This editorial first appeared in the Anchorage Daily News:
Alaska election laws are written by the Legislature. But often enough since statehood, our election laws have been rewritten by the state Supreme Court.
Such was the case again last week when the court struck down a statute requiring separate ballots for political parties in primary elections. The decision is unlikely to change the outcome of elections - at least in the near future - but it will influence the voting experience of many Alaskans.
The seeds of the decision were planted in 2001 when the Republican Legislature, for partisan reasons, allowed political parties to close their primary elections if they wished. The consequence was the candidates were restricted to their own party's ballot, leaving voters, including independents, with fewer choices. (The independents could pick any of the parties' ballots - but only one).
The Republican Moderate Party and the Green Party argued that the law violated their right to associate with each other and with the voters. They wanted a combined ballot featuring their candidates. The Supreme Court agreed.

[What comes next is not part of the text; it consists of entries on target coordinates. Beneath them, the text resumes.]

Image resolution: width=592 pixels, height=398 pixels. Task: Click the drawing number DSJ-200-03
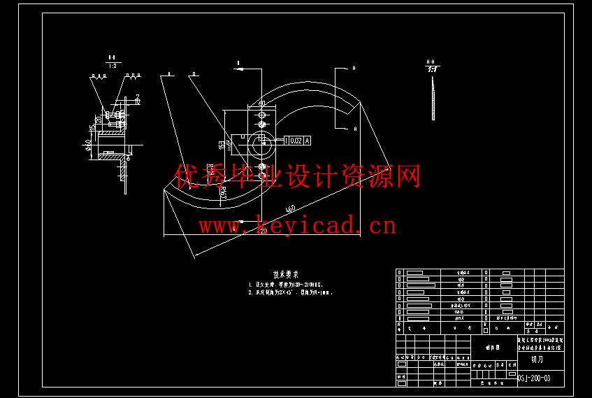point(535,378)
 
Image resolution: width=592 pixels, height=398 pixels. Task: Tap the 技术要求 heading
point(286,274)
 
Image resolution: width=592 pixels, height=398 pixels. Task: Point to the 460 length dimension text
point(290,208)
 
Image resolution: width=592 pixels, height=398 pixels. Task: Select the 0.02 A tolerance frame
point(297,141)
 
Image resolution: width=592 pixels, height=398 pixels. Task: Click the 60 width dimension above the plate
point(262,103)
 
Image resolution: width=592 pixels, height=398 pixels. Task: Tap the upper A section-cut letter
point(354,69)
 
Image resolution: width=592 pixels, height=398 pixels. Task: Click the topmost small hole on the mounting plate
point(262,113)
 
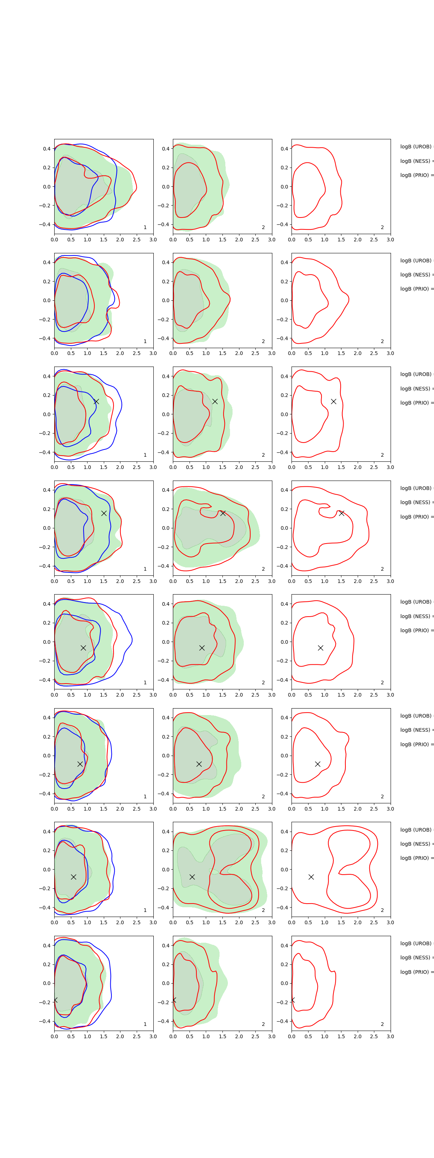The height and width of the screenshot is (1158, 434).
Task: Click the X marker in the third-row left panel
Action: click(x=96, y=401)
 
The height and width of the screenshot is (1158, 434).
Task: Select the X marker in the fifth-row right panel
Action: click(x=320, y=648)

As a result, it's likely that come 2006 voters will have a choice of two ballots: The Republican ballot, and the Democratic-Republican Moderate-Green and anybody-else-out-there ballot featuring a multitude of candidates.
Writing for the Supreme Court, Judge Alexander Bryner affirmed a ruling from the lower court that found requiring each political party to have its own primary election ballot unconstitutional. In doing so, he said "We have generally eschewed applying rigid formulas when analyzing the constitutionality of Alaska laws." Alaska lawmakers should frame this sentence. When lawmakers have had trouble with the court, they typically have resorted to rigid formulas.
Alaska has a history of spirited, close elections. We also have a tradition of offering voters, the majority of whom are independents, many choices on election day.